In the ensuing five years after winning the Masters, he’s missed the cut four times, including last year. And he needed a second-round 66 to make the cut in 2020 when he finished in a tie for 25th. Those results didn’t have fans clamoring to make him their first pick of their annual Masters pool.

It mattered little to Willett, who opened with a 3-under 69 on Thursday, the best first-round score in eight visits. The Englishman finds himself in contention for the first time since 2016, when the shot 67 on the final day and took advantage of Jordan Spieth’s watery woes.

“If you come back to a golf course like this, because you’re at the same venue every year, and you come back with your game ready, hitting the shots that you know you’re going to need and you’re capable,” Willett said. “I think that’s why you see quite a few more winners around here often spaced a while apart because the course gets longer, but you still remember certain breaks, certain putts that guys who have played it once or twice might not ordinarily see.”

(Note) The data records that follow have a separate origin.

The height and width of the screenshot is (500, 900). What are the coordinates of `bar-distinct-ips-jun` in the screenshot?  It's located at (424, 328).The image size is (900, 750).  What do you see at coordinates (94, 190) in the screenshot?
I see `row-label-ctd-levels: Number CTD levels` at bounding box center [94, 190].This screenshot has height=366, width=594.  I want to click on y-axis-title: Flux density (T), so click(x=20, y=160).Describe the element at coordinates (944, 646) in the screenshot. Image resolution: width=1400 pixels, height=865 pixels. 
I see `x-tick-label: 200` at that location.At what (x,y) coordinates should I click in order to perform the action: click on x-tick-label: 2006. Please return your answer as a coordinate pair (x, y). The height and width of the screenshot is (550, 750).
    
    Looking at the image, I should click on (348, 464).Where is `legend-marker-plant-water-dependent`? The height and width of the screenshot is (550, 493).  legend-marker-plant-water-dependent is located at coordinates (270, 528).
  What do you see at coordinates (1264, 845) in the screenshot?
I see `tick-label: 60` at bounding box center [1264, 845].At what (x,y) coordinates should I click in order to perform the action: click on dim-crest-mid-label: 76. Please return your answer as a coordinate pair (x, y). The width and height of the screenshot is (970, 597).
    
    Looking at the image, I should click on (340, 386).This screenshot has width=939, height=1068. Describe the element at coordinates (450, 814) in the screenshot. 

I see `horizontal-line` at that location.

Willett has played nine events on the PGA Tour this season with only one top-25 finish. But his hard work is beginning to pay off. The man in black with the spotless white shoes -- “OCD,” he explained – said he wasn’t surprised by the 69.

“Things have been trending nicely,” he said. “The body’s good and this place lends itselt to the certain golf shots that we’ve been trying to work on and trying to hit. It doesn’t mean you’re going to hit them, obviously, but it’s always nice when the kinds of things you’ve been working for and what you’ve been working at kind of pay off.”

Willett got a bad break on the first hole. His opening tee shot caught mud and he had to try and work it around a tree, where missed the green and took bogey. He made birdies at No. 8 and No. 9 to turn in 1-under 35. He curled in a downhill birdie putt from the middle green to make birdie and energize his round. Birdies at No. 13 and No. 15 – he birdied all four par 5s -- gave him a 34 on the bogey-free back nine.

“We kept it relatively stress free on the last 11, 12 holes, after a great four on No. 6,” he said.

The finish evoked memories of the year Willett won his green jacket.

“It was quite a lot of Sunday pins out here today, I thought,” he said. “It was just a tricky enough day with how the wind was, trying to get to a few of them, bumping downwind and stuff. Augusta always gives you the opportunity to get it close. The course is probably playing as long it’s played in years, especially with how wet it’s been.”